Our first day in Beijing, and my first day in China, we spent the evening in the neighborhood market near our hotel, where everything one could need was readily accessible: pharmacies, groceries, moped repair, phone accessories, restaurants, and a back-alley pool hall. The small street had numerous produce vendors, each one selling green lychee fruit. I was still too apprehensive to brave the language barrier and purchase anything without the help of a Chinese speaker (five were in the study abroad group). I watched one student with the skill of Mandarin buy lychees, and this other small, globe-shaped red fruit about the size of a cherry.
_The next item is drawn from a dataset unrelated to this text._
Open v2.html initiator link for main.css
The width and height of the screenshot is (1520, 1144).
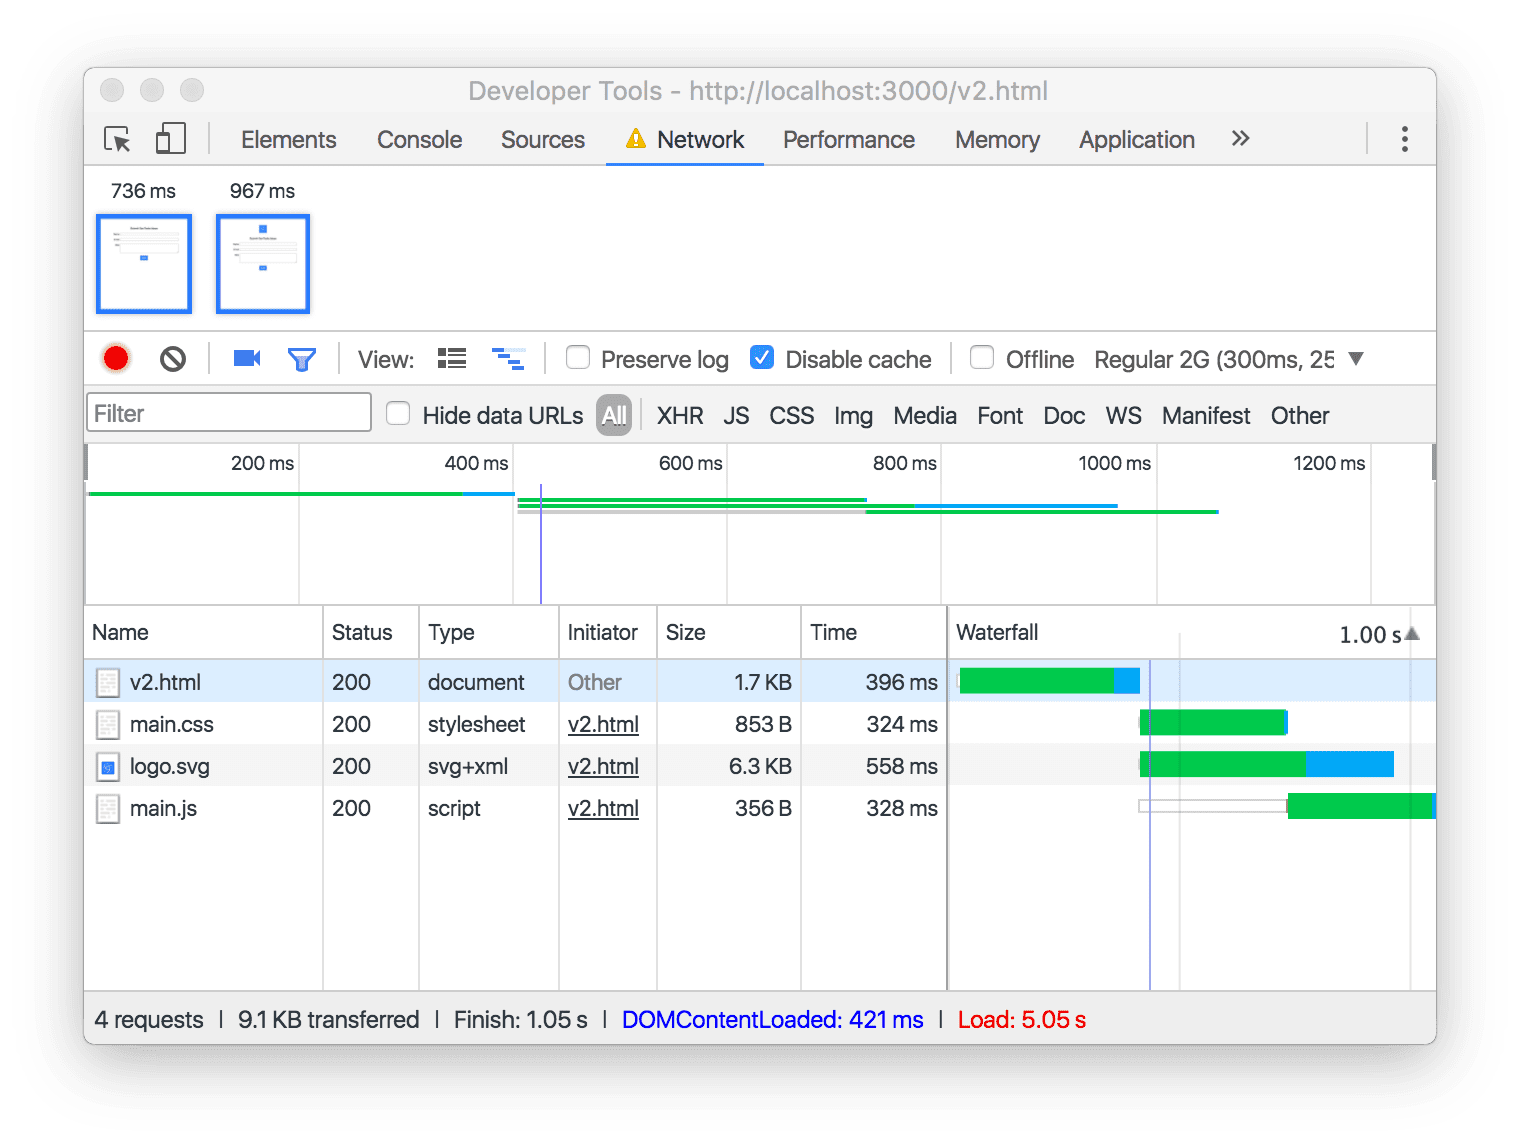603,724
The new exotic fruit turned out to be only cherry tomatoes, and not unlike ones grown in home gardens in the states. According to this student, eating too many lychees at one time can cause a nosebleed. Disregarding the old wives’ tale, I snacked without worry, and enjoy the taste best when hungry or when the fruits are not so ripe.

On our last day in Beijing, I mustered up the courage to approach a vendor and purchase some fruits. The vendor was presumably the shop owner’s daughter, aged around 16 with a short, spunky hairstyle, and with a turn of hip and fingers in a peace sign stating “two two,” she said 二十二 (“èr shí èr,” twenty-two) for the price. Incredibly grateful for learning numbers words before coming on the trip, I gave her the money, earned my lychees, and enjoyed the dragon-skinned fruits of my growing confidence in operating outside of my native tongue.

Unfortunately, during the second week of the trip, I’d forgotten to use what bartering skills I’d picked up along the way. I do not recall by what metric the lychees were being sold, but they were being sold for a higher price per unit than in markets previously since we were in a tourist-dense portion of the Yao village. The attraction were the rice terraces, and their interest brought with them construction of up-scale hotels, trinkets for purchase, Coca-Cola in glass-door refrigerators, and expensive lychees. Not only did I not try to take down the price, I let the saleswoman sell me two units of lychees, rather than only the one which I had wanted.

Rice terraces

Walkway/roads, and construction project

When one lives a village of stairs, pairs of legs make much more sense as transportation than pairs of wheels. 


Two Yao women, mother and daughter, were negotiating with some potential
 buyers over the price of a textile the daughter had embroidered. 

These fruits were riper than the ones before, and were more difficult to peel since the inner membrane was more filled with juices and easier to break. The jewels successfully crossed the border into Hong Kong, but the remainders were unfortunately abandoned as they would not be allowed to travel back with me to the States, and probably wouldn’t keep as long.